Today I looked in the mirror and the same old me looked back. The reflection is never what I expect. I expect to see the image that is in my mind, which is a much younger, smoother and skinnier than the real deal. But the mirror’s reflection shows the truth. The mind image simply shows my desire. I think it’s the same with my heart.
In my head, I’m living a strong Christian life. I think I’m doing everything right: praying – check, witnessing – check, reading the Word –check. Loving others (sort of most of the time) check, but then, I go to the Word and what is reflected back to me is a different picture. It’s a whole other thing to hold a standard in your head (no matter how good that may be) then to read and follow what the Word says. Let me show you what I mean:
Ephesians 4:32 Be kind to each other, tenderhearted and forgiving one another just as God in Christ, forgave you.
That’s a lot in just on teeny tiny verse.
1) Be kind to each other. On the whole I’d say I’m pretty kind to people. I don’t lose my temper, I don’t cuss at folks, I like to make people happy and comfortable.
2) Tenderhearted. Phew, something I do right! I do tend to see the hurting and respond to a broken spirit pretty readily. Oh, but then flip it on its head and I am guilty of being the too tender hearted. My feelings are like a butterfly wings ready to rip and tear at the least offense. Well, that’s not entirely true, I can take a lot of stuff from strangers, but I’m very sensitive to remarks, or perceived shuns from those close to me.

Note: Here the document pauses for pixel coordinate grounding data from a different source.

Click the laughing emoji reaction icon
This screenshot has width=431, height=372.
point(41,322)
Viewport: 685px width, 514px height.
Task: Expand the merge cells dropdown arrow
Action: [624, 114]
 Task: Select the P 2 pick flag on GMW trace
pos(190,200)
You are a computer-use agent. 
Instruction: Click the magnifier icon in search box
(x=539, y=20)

3) Forgiving. The me that doesn’t look too deep thinks I am a forgiver but, then, something happens and my response shows I’ve not forgiven and clearly not forgotten. My inner self hiding again what clearly needs work.

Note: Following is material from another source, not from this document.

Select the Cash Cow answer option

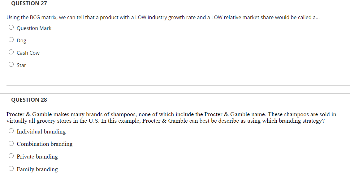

And of course, God doesn’t tell us to do something without tell us how to do it. So how do we accomplish these three things, which in our humanness we are unable to do, because we all are flawed and we have a full deck of emotions, feelings and abilities which can, from time to time make us mean, unkind, hurt and hurtful. So how?
4) Just as God in Christ forgave me. Completely. Sacrificially. Purposefully. Wholly. Lovingly.
God’s word has everything in it for life. Has everything to learn how to grow in His grace, mercy and love, and yet, it’s so often the last thing we read, if we read it at all. We kind of skate along, or at least I do, in my Christian walk, appearing, feeling, acting as if things are okay, and then one little verse can set me back on the right path, but I need to get to the word to see what’s a miss in my life. So today, the message I get is, Suck it up Buttercup and deal with the realities of life, one of which is that the mirror doesn’t lie, but the heart might, so go to the Word and figure out what you need today to live as He would have you.